Essentiel / Accidentel
Est essentiel ce qui correspond à l’essence de la chose, de l’être, ce qui la définit dans sa nature la plus profonde. Est accidentel ce qui arrive accidentellement, et donc non nécessairement, à l’être. Le fait que l’on puisse faire usage de notre pensée et de notre raison est un critère essentiel dans notre humanité, alors que être blond, brun ou roux est un accident, cela ne détermine pas notre essence.
Idéal / Réel
Ce qui est idéal renvoie à ce qui est inatteignable et imaginaire mais qui peut tout de même être atteint. Du latin idea, le mot "idée" renvoie, depuis Platon, à un objet de la pensée relevant du domaine de l’esprit et non du corps, donc de ce qui est immatériel. Ce qui est idéal est donc ce qui relève du monde des idées. Ce qui est réel renvoie à ce qui est matériel et existe en acte dans le monde. Du latin res, "chose", le réel désigne ce qui nous entoure, qui a un corps et une essence.
Expliquer / Comprendre
Du latin explicare qui signifie "déplier", le verbe expliquer renvoie au fait de remonter les causes qui ont donné lieu à tel ou tel phénomène. Du latin comprehendere qui signifie "saisir" ou "prendre", le verbe comprendre renvoie au fait de saisir le sens, la direction ou le but de quelque chose. Le fait de comprendre revient à faire la synthèse, en restituant à chaque élément son sens dans l’unité de l’objet étudié.
La différence entre les deux termes réside donc dans les objets dont il est question. Quand l’explication porte sur la cause, la compréhension porte sur ce qui est de l’ordre de la conséquence et de la finalité.
Ainsi il est possible de ne pas comprendre le comportement d’une personne, mais en obtenant des explications, comme par exemple que la personne soit malade, on obtient une réponse qui nous permet d’expliquer les causes et de comprendre le comportement de cette personne.
Auteur(s)
Friedrich NIETZSCHE
La volonté de puissance, 1901
Selon Nietzche, la lecture du monde en tant que la réalité est parfaitement rationnelle n’est qu’une illusion due au fait que l’homme veuille voir le monde à son image pour y être à l’aise. La lecture que les hommes font du monde est erronée puisque l’homme grossit et simplifie le réel en lui attribuant des lois, des règles et des concepts ; le monde se réduit alors uniquement aux régularités qu’on y trouve et non aux différences et aux nuances qui en font pourtant partie.

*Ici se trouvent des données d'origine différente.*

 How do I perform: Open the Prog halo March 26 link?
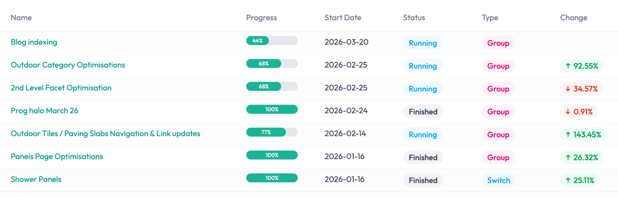click(45, 111)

Seul l’artiste est capable de sortir de ce rapport utilitaire dans lequel le scientifique et le philosophe sont piégés. En effet l’artiste est capable de multiplier les points de vue pour se rapprocher de ce que le monde est véritablement : une réalité chaotique et désorganisée.
HEGEL
Principes de la philosophie du droit, 1820
"Ce qui est rationnel est réel et ce qui est réel est rationnel."
À l’inverse de Nietzsche, Hegel est convaincu que le réel est rationnel et qu’une raison universelle agit tel un principe d’ordre dans le monde et organise ses composants.
L’histoire des peuples, l’histoire de toute l’humanité ne fait que réaliser la raison dont l’objectif est la réalité. Ainsi, progressivement, les peuples tendraient un à un à un plus grand degré de liberté, ce qui se concrétise dans la tendance des États à devenir des démocraties par exemple.
Ainsi, la raison est dans toute chose et dirige le réel.
David HUME
Selon cet empiriste et sceptique modéré, il existe des connaissances auxquelles l’homme peut avoir accès, cependant elles ne sont pas certaines mais probables. En effet, à l’inverse du fondateur du scepticisme antique, Pyrrhon, qui affirme qu’aucune connaissance n’est possible et qu’il est nécessaire de s’abstenir de juger pour ne pas être dans l’erreur, Hume, quant à lui, soutient l’idée selon laquelle les sciences de la nature sont des vérités probables, même si les lois dites "universelles et nécessaires" ne sont pas certaines.
Hume incarne une position intermédiaire entre les rationalistes purs qui pensent que le réel tout entier peut être connu par la raison de manière certaine et les sceptiques qui refusent toute connaissance.